**Given exercise**
Reproduce word for word the part of the restaurant review below that runs between "Revolver on Urbanspoon" and "believe in fun.", inclusive.

* Begin Source extract *

Revolver on Urbanspoon

[Warning: photo overload below]

I don’t know what your day job is, but I’m sure whatever you do somehow shaped your world view. Maybe you believe in structure, meaningful discussions, the purity of an idea, risk aversion, absolute justice or absolute liberty; I believe in fun.

Just a skip and hop away, almost close enough to fall in the infamous Coke sign’s long dusk shadow is Tomislav: the large balcony of this cosy restaurant a rusty freighter’s hull run aground on Kirkton Road’s footpath. Our little trio hesitate for a moment before pushing through the glass door and walking into Tomislav Martinovic’s intimate dining room (it seats a tiny 36 heads). A large portion of the restaurant is the open kitchen where Martinovic is working away with his small team of cooks whilst the rest of the room is filled with wooden tables and country-chic cross-back chairs. Despite our late booking we’ve managed to score one of the best seats in the house next to the northern window (the two photo nerds of the group beamed).

Ponte di Piave Prosecco, Treviso Italy (Normally $12)

* End Source extract *
* Begin Data section *

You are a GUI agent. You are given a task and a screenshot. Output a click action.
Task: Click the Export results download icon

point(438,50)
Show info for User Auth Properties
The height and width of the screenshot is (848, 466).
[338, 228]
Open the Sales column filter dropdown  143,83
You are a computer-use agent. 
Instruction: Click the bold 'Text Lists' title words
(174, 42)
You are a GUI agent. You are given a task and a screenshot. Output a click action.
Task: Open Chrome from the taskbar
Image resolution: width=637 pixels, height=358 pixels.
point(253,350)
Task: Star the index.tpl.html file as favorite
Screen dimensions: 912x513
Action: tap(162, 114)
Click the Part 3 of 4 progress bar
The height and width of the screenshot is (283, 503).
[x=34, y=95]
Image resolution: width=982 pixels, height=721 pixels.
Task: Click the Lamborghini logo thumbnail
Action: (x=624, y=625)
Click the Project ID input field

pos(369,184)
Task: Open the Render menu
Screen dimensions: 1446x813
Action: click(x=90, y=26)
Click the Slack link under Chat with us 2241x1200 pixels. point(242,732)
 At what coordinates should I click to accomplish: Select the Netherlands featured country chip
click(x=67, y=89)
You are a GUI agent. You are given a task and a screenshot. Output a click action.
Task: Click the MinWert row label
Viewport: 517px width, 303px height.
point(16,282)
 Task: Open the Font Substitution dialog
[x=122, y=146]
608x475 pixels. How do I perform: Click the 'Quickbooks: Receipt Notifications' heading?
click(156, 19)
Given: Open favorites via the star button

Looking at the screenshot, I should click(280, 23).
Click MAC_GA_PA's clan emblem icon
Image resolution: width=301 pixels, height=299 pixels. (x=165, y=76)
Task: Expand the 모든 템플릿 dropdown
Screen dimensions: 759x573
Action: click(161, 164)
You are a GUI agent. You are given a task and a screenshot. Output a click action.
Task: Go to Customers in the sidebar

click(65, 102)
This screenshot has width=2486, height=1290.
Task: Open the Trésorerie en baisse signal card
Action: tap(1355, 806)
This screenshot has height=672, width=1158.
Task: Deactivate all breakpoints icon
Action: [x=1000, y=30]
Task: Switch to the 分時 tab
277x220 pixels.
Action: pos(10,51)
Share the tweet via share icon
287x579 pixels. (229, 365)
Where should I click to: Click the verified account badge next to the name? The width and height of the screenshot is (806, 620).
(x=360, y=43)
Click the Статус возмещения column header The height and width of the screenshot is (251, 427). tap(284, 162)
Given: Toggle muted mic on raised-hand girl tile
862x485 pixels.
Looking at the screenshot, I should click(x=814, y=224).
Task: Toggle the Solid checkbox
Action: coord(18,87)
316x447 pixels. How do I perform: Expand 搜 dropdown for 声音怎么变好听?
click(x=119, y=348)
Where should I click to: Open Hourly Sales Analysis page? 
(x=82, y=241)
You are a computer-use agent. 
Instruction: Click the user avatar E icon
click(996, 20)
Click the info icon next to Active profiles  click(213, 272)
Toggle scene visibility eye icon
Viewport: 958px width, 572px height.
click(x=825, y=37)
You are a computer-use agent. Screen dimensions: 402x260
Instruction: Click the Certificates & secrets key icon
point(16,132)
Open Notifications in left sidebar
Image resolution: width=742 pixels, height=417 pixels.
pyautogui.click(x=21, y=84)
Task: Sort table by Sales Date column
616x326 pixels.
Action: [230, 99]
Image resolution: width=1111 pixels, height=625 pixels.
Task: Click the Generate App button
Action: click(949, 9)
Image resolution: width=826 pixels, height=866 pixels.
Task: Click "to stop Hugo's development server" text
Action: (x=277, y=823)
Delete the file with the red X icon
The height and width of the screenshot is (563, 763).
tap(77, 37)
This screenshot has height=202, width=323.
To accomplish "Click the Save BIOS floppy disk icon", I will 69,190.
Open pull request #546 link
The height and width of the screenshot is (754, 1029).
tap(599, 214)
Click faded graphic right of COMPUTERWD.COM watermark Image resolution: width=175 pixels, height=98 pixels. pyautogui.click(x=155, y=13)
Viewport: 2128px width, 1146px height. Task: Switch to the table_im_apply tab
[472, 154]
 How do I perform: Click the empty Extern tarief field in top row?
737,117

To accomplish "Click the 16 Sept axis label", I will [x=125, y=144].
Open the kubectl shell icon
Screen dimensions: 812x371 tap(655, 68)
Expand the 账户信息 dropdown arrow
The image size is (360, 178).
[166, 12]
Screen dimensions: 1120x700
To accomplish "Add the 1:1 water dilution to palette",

* End Data section *

**Right answer**
Revolver on Urbanspoon

[Warning: photo overload below]

I don’t know what your day job is, but I’m sure whatever you do somehow shaped your world view. Maybe you believe in structure, meaningful discussions, the purity of an idea, risk aversion, absolute justice or absolute liberty; I believe in fun.